3. Show them there’s potential to grow: Everyone hates dead end jobs! The main objective should be mapping their career within your company. If you can show them a clear career ladder and progression they can make within your company, they are in.

4. Don’t forget to talk salary: My experience is with hiring millennials and they generally aren’t salary driven. They don’t necessarily want the best salary, but a fair salary.

But, once salary negotiations are done – and the compensation is usually resolved in one discussion – they are excited about this career move. A recruiter’s perseverance and role understanding is the key here!

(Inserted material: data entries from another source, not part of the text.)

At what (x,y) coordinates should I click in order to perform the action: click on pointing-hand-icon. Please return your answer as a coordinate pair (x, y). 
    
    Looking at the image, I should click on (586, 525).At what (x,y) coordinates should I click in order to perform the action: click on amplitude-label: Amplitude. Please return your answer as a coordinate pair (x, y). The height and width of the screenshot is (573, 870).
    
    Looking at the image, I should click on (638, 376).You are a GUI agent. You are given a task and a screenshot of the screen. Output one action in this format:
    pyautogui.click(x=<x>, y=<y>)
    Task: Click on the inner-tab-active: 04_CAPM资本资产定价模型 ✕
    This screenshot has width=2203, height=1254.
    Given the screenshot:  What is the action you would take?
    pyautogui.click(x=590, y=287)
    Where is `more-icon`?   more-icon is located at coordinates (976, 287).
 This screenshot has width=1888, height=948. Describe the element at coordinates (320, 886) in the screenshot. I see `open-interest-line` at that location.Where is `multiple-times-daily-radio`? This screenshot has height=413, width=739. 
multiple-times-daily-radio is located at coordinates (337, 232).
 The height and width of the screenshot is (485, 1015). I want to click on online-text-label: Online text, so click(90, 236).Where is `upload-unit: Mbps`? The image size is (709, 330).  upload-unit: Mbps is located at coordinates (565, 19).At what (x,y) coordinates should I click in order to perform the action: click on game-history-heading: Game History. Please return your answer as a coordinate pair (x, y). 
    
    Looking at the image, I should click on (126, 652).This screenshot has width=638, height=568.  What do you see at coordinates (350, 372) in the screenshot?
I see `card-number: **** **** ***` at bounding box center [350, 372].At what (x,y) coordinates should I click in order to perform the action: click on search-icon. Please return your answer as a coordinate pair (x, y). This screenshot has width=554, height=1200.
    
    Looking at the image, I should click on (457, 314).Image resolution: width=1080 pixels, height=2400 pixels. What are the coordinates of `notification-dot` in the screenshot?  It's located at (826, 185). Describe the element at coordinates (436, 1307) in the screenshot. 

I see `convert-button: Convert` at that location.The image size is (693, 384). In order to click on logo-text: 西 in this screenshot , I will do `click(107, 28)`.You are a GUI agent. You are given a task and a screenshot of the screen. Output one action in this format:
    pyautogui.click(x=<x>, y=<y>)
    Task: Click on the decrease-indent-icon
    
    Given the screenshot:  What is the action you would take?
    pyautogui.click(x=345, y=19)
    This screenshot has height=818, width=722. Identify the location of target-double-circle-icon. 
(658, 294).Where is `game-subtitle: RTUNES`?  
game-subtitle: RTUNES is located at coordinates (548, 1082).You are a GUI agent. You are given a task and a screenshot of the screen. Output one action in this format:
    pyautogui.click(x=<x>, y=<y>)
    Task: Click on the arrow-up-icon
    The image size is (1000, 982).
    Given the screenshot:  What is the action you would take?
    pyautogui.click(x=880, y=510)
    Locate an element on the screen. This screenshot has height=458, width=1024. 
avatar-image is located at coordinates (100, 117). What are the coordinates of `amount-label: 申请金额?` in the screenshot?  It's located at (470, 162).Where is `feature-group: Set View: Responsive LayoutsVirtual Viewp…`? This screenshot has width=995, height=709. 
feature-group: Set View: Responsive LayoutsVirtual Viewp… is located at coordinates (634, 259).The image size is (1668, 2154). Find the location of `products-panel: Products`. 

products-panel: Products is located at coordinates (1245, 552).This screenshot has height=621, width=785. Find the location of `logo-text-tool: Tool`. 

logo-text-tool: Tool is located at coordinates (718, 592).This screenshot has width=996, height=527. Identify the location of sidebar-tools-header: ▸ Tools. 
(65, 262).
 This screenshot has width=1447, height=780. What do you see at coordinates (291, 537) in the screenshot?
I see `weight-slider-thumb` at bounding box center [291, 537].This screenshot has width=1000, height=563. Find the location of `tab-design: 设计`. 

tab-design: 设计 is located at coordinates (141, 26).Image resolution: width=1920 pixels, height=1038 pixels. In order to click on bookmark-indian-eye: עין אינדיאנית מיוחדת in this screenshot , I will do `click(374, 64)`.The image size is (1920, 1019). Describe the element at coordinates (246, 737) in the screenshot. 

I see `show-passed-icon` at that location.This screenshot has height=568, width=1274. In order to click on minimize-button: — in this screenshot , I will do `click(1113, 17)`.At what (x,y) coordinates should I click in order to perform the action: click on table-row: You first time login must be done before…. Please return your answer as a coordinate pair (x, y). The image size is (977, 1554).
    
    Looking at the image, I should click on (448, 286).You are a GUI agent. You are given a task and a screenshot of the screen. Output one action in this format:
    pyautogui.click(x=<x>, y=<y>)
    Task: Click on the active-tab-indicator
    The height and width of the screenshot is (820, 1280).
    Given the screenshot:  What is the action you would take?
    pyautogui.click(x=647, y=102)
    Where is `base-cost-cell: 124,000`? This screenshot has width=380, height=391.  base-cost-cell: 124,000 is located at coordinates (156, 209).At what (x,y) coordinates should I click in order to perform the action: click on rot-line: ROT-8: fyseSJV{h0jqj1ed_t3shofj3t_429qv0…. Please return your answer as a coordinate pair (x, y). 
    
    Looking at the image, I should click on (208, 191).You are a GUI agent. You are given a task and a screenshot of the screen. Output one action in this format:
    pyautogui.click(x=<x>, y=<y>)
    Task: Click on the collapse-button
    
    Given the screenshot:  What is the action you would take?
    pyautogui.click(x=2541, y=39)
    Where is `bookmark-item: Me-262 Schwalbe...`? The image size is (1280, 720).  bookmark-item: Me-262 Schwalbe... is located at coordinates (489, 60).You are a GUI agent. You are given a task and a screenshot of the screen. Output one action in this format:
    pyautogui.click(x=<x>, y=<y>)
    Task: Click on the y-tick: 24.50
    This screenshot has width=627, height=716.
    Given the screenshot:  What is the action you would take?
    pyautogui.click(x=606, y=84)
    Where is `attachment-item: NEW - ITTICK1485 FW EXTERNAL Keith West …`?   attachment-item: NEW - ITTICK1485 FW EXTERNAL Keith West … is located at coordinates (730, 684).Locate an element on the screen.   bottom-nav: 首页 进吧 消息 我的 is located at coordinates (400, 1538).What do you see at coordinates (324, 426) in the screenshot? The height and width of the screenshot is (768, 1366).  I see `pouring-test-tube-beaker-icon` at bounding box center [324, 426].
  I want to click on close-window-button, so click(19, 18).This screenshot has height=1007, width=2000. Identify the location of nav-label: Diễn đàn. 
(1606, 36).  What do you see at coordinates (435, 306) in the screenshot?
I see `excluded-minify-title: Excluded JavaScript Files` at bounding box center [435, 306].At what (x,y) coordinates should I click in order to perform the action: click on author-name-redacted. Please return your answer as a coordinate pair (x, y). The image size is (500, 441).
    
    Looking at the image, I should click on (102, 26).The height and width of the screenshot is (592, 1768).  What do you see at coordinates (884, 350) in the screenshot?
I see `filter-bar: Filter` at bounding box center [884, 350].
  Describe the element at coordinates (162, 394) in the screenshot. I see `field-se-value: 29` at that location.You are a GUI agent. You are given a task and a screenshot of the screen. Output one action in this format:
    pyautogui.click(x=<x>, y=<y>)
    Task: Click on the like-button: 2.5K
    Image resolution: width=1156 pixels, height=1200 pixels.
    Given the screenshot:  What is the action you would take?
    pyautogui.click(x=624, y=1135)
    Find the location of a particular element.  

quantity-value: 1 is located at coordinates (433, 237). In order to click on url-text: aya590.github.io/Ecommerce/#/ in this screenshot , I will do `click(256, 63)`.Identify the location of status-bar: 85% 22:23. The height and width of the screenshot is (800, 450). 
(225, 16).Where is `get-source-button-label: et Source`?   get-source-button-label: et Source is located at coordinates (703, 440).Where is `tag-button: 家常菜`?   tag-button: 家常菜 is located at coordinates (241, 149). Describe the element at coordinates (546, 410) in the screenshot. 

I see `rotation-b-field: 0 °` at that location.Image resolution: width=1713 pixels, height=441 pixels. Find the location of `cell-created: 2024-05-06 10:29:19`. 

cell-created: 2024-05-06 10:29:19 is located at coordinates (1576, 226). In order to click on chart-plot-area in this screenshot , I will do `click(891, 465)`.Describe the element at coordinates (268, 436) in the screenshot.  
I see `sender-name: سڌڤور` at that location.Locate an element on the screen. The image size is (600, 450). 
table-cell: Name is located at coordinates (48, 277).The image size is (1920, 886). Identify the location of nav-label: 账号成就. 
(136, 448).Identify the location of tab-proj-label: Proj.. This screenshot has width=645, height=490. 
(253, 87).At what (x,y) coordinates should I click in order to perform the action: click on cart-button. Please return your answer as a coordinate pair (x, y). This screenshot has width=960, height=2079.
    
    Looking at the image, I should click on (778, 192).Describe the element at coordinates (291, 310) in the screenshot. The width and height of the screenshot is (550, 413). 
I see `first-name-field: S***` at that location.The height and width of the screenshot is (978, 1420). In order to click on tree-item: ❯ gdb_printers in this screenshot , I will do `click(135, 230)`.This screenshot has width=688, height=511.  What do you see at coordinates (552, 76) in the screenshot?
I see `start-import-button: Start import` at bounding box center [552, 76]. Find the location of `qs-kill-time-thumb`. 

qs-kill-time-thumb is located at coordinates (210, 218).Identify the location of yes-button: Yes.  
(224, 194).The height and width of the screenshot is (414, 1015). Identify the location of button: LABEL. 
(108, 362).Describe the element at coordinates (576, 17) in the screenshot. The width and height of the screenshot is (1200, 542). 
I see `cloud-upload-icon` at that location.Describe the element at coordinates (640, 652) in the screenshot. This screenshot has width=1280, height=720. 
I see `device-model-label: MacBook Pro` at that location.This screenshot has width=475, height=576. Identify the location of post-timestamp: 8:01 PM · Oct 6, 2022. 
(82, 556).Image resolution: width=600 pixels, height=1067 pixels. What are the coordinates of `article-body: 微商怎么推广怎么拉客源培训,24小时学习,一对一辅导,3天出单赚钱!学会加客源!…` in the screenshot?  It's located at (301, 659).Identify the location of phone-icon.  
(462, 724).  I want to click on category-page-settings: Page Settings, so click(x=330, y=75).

What if they don’t want the job? When it comes to recruiting passive candidates, selling them on leaving their current role and taking the job you’re offering is the hardest part. There have been countless times where I have got to this stage only to have the candidate stay at their current company. This is frustrating and it hurts every time this happens.

The key is to review your system:

  • Where are candidates dropping out of the pipeline?
  • How can you iterate that section of your process because minor improvements can make a big difference?

For me, it was creating a personal connection that got big wins in my passive recruiting strategy.

Being personal is the most effective way to recruit passive candidates

There any many techniques, methods, and strategies out there to recruit passive candidates. But essentially it comes down to doing your research and creating a personal connection.

Think about it this way, when was the last time you bought something via your last cold sales call or unanticipated email that came into your inbox? We have to take this mentality into our recruiting methods.

Passive recruiting is about knowing who we’re talking to, turning them into a friend, and turning friends into employees. Yes, this is hard work, but this is a much better technique than outsourcing or InMail blasting on Linkedin.

When you put the effort in, you’ll be able to see the quality that you’ve hired and your team will thank you for that.